Irán debe “izar la bandera blanca de la rendición”, ha señalado el mandatario estadounidense en una entrevista telefónica concedida a la cadena Fox News, donde también ha dejado claro que no tiene “prisa” ni contempla ningún “plazo” para cerrar un acuerdo con la República Islámica, en un contexto en el que las conversaciones diplomáticas están congeladas y la guerra en Irán se encuentra en un claro 'impasse'.
En este sentido, ha quitado peso a las elecciones legislativas de medio mandato previstas para noviembre, subrayando que “no tienen nada que ver” con la estrategia de Estados Unidos en la guerra en Irán, después de remarcar que los representantes iraníes en la mesa de negociación son “buenos jugadores de póker” pero “están muriendo”.

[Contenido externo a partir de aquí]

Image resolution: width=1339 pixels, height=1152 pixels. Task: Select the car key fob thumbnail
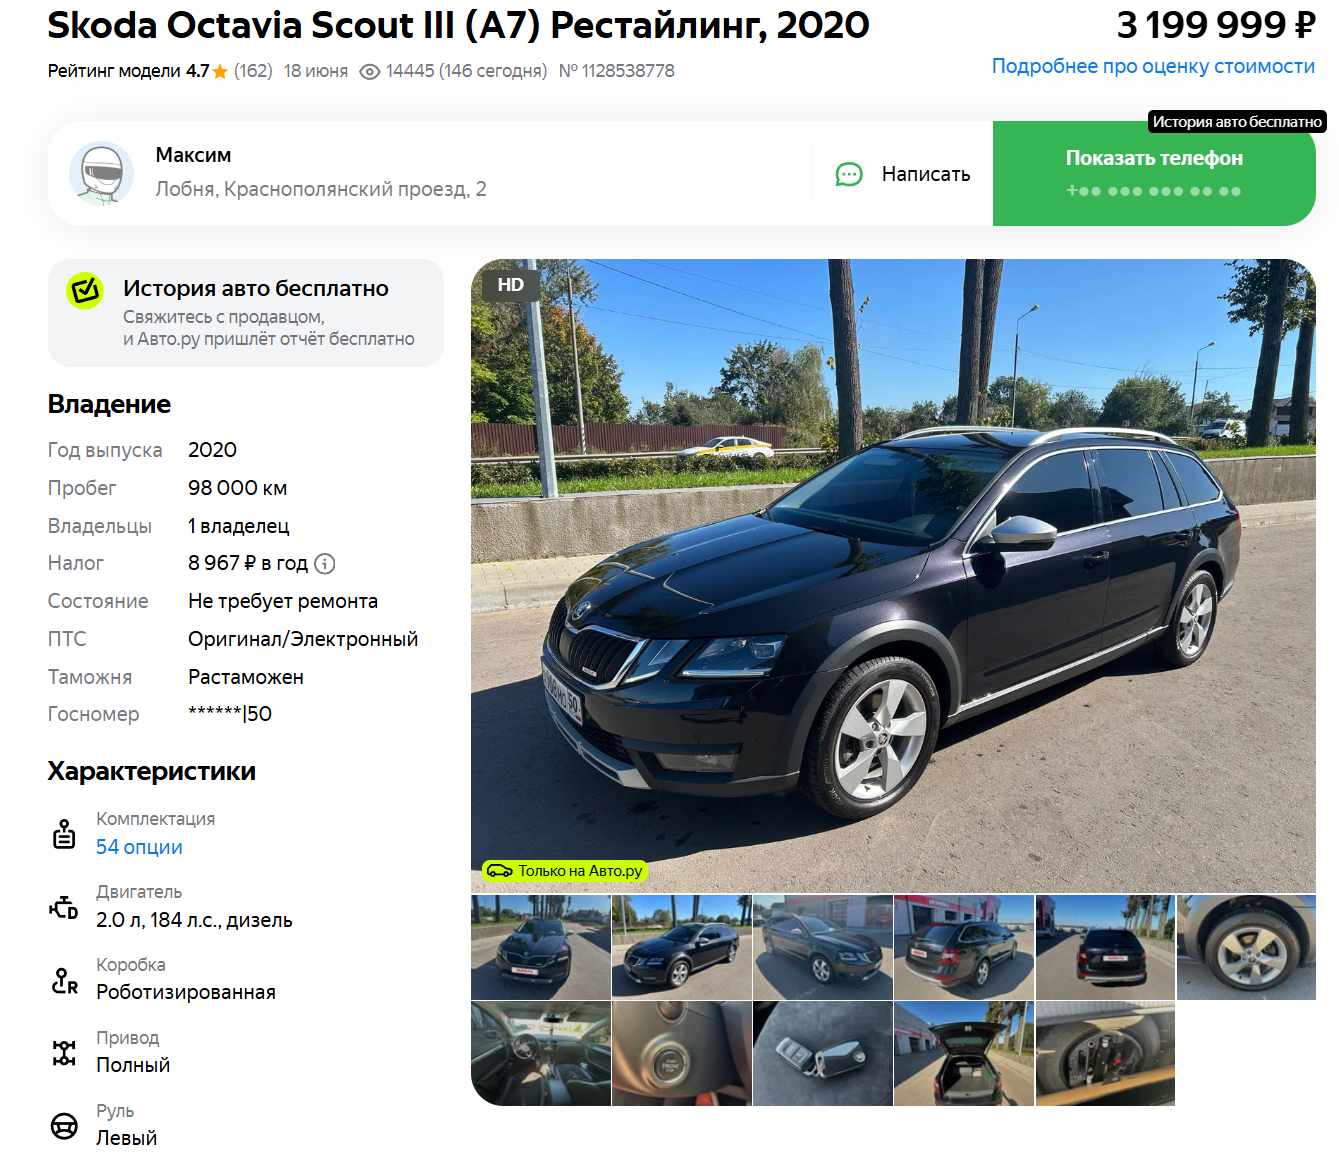pyautogui.click(x=822, y=1054)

Respecto al futuro del estrecho de Ormuz y al rol de países como Omán, que en la actualidad dialoga con Irán sobre el paso por esta vía marítima, Trump ha formulado una amenaza militar explícita contra el país, que hasta ahora actuaba como mediador, para que no obstaculice los planes de Washington en la zona.
“Si Omán se interpone en nuestro camino, les vamos a bombardear hasta dejarlos hechos polvo”, ha advertido el inquilino de la Casa Blanca, remarcando que, por ahora, las Fuerzas Armadas estadounidenses no han desplegado todo su potencial en la región y únicamente han empleado una cantidad “insignificante” de armamento.
Estas palabras llegan justo cuando expira el periodo de 60 días que se otorgaron Estados Unidos e Irán para cerrar un acuerdo global que pusiera fin a la guerra en Oriente Próximo y que debía incluir también disposiciones para supervisar y contener el programa nuclear iraní.
Con todo, la tregua y el memorando de entendimiento que la sustentaba quedaron en nada pocas semanas después de su firma, a mediados de junio, cuando Washington reanudó los ataques militares contra Irán alegando que Teherán no estaba cumpliendo los compromisos pactados.